The Silkroad Ensemble performers and composers hail from more than 20 countries. Passionate about learning from one another’s traditions and incorporating them into their own artistic voices, these rooted explorers co-create art, performance, and ideas. Through engaging, high-energy programs, the Silk Road Ensemble draws on a rich tapestry of traditions that make up our shared cultural heritage, creating a new musical language—an engaging and accessible encounter between the familiar and the previously unknown.

Throughout Asia, Europe and North America, the Silkroad Ensemble has performed for more than 1.8 million people, in some of the world’s most lauded venues including Carnegie Hall, Suntory Hall, the Concertgebouw, and the John F. Kennedy Center for the Performing Arts. Ensemble performances have also highlighted the Nobel Prize celebrations in Stockholm, the Sir Bani Yas Forum in the United Arab Emirates, the Special Olympics in Shanghai, the Lucerne Festival in Switzerland, and London’s BBC Proms.

The group has recorded six albums and released the Grammy-nominated The Music of Strangers: Yo-Yo Ma and the Silk Road Ensemble, a documentary by Academy Award-winning filmmaker Morgan Neville (20 Feet From Stardom).   Learn more by visiting silkroadproject.org.

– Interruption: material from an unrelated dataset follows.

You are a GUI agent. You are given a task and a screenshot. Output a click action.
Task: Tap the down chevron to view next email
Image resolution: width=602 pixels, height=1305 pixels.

Photo by David O'Connor, courtesy Silkroad

Photo by David O'Connor, courtesy Silkroad

Alim Qasimov
Mugham Vocalist

Alim Qasimov is a prominent mugham singer named a “Living National Treasure” of Azerbaijan. He has been passionate about mugham since his early childhood, but did not pursue a career in music until the age of nineteen, after various jobs as an agricultural worker and driver. Qasimov studied at the Asaf Zeynalli Music College (1978-1982) and the Azerbaijan University of Arts (1982-1989). His teacher was well-known mugham singer Aghakhan Abdullayev. Qasimov perceives and presents mugham not only as an ancient art and a part of Azerbaijan’s musical and cultural heritage but also as a constantly developing tradition. His performing style is unique, combining deep knowledge of centuries-old rules of mugham with challenging innovations, willingly juxtaposing mugham with other music styles, such as jazz and contemporary composition. Qasimov was awarded the International IMC-UNESCO Music Prize in 1999 in recognition of his musical contributions to world peace. Past winners of this prize include Yehudi Menuhin, Ravi Shankar, Olivier Messiaen and Daniel Barenboim. Qasimov’s numerous awards also include the title of the People’s Artist of Azerbaijan, the highest artistic rank in the country. On his 50th birthday in 2007, the President of Azerbaijan awarded Qasimov the Medal of Glory.

Fargana Qasimova
Mugham Vocalist

Fargana Qasimova, Alim Qasimov’s daughter and protégée, is an accomplished mugham singer. Her father has been the major influence in her life and career. Qasimova grew up with sounds of mugham and verses from the classical poetry of Azerbaijan and from the age of four, often performed along with her father at home and first joined him on tour at the age of sixteen. She studied mugham at the Azerbaijan National Conservatory (1996-2000) and performs frequently with Qasimov both in Azerbaijan and internationally and has earned recognition as a master of mugham. In 1999, Love’s Deep Ocean, a CD featuring Qasimov and Qasimova, was released by Network Medien in Frankfurt, Germany. In 2002 at the Women’s Voices Festival in Belgium, Qasimova made her first appearance as a soloist. She has performed with the Silk Road Ensemble and has been featured in the 53-minute-long documentary Meditation Day, produced in Belgium in 2006.